◆ **Entries shown**
[START]

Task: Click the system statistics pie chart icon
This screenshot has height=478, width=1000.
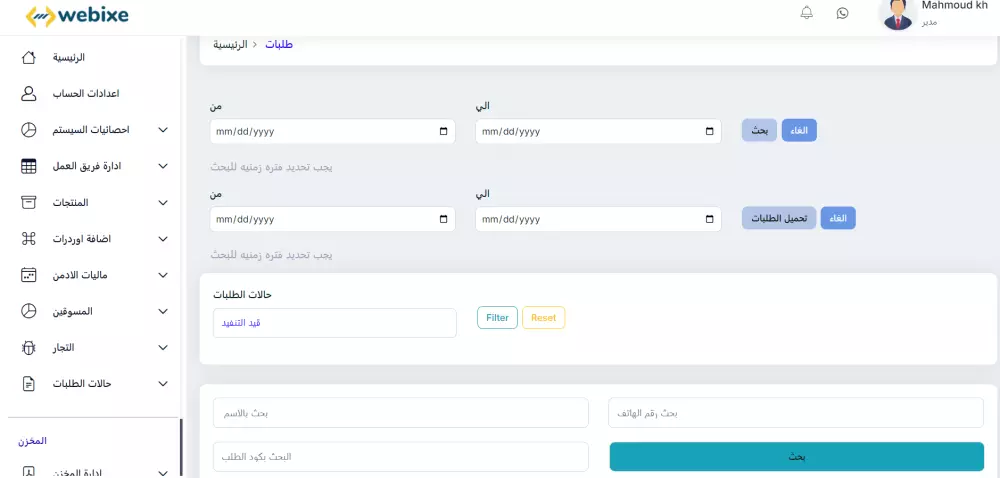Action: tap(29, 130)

[END]
[START]

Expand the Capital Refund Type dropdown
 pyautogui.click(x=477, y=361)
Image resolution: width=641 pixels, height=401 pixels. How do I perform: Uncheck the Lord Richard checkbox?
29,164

[END]

◆ **Description of the task**
Count the lines in the records above that contain the string "height". Reply with the number only.

◆ **Result of the task**
2